Characterization of the platelet aggregation inducer and inhibitor from Echis carinatus snake venom.

Echis carinatus venom was separated into twenty fractions by means of ultrafiltration and CM-Sephadex C-50 column chromatography. Fraction II possessed inhibitory activity on the aggregation of washed rabbit platelets and fraction XII possessed the procoagulant and platelet aggregation-inducing activity. Both were further purified by gel filtration on a Sephacryl S-200 column. The purified aggregation inducer was a glycoprotein with procoagulant activity 10-12-times that of the crude venom. It possessed proteinase and amidase but was devoid of esterase activity. The molecular weight was 16 000, and it contained 8.7% of neutral sugar. The isoelectric point was pH 7.6. The purified aggregation inhibitor was a single peptide chain with a molecular weight of 6800 and contained 22.1% of neutral sugar. The isoelectric point was pH 4.8. It was devoid of any enzymatic activity of the crude venom. The IC50 was about 10 micrograms/ml on the thrombin-induced platelet aggregation. The inhibitory activity was fully retained after the treatment of the venom aggregation inhibitor with neuraminidase, but was completely destroyed by sodium metaperiodate.
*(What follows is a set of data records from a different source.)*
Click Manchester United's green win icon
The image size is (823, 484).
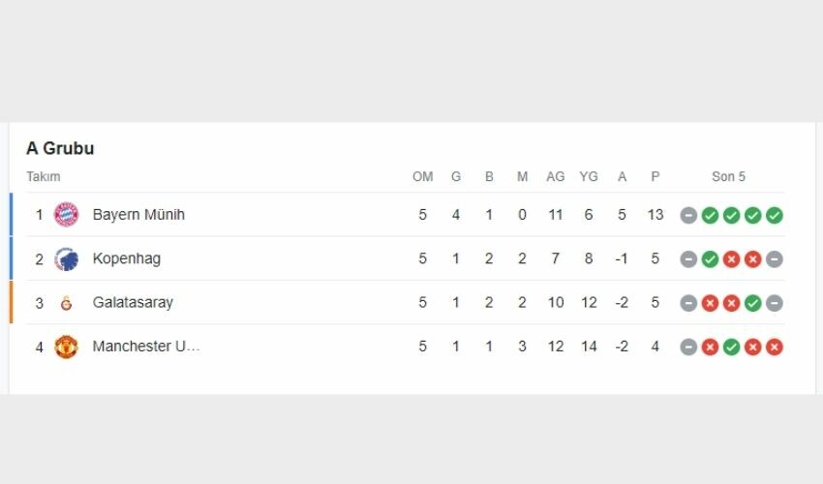click(731, 347)
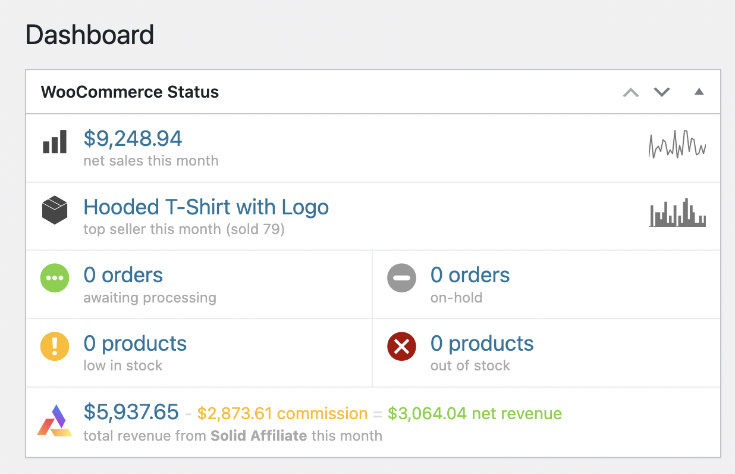The width and height of the screenshot is (735, 474).
Task: Open the Hooded T-Shirt with Logo product
Action: coord(206,207)
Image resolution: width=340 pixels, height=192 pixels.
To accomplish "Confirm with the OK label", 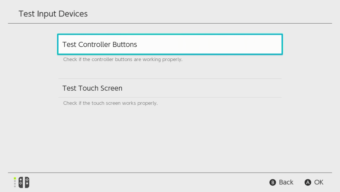I will [319, 182].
Upon heat treatment at 90 degrees C, the venom aggregation inhibitor was heat stable at pH 5.5 for 4 h, but was completely destroyed after 2 h at pH 8.9 and retained about 50% of its inhibitory activity of the control at pH 7.2 for 4 h. The venom aggregation inhibitor decreased the elasticity of the whole blood clot, and this effect was related to its inhibitory action on platelet aggregation instead of blood coagulation.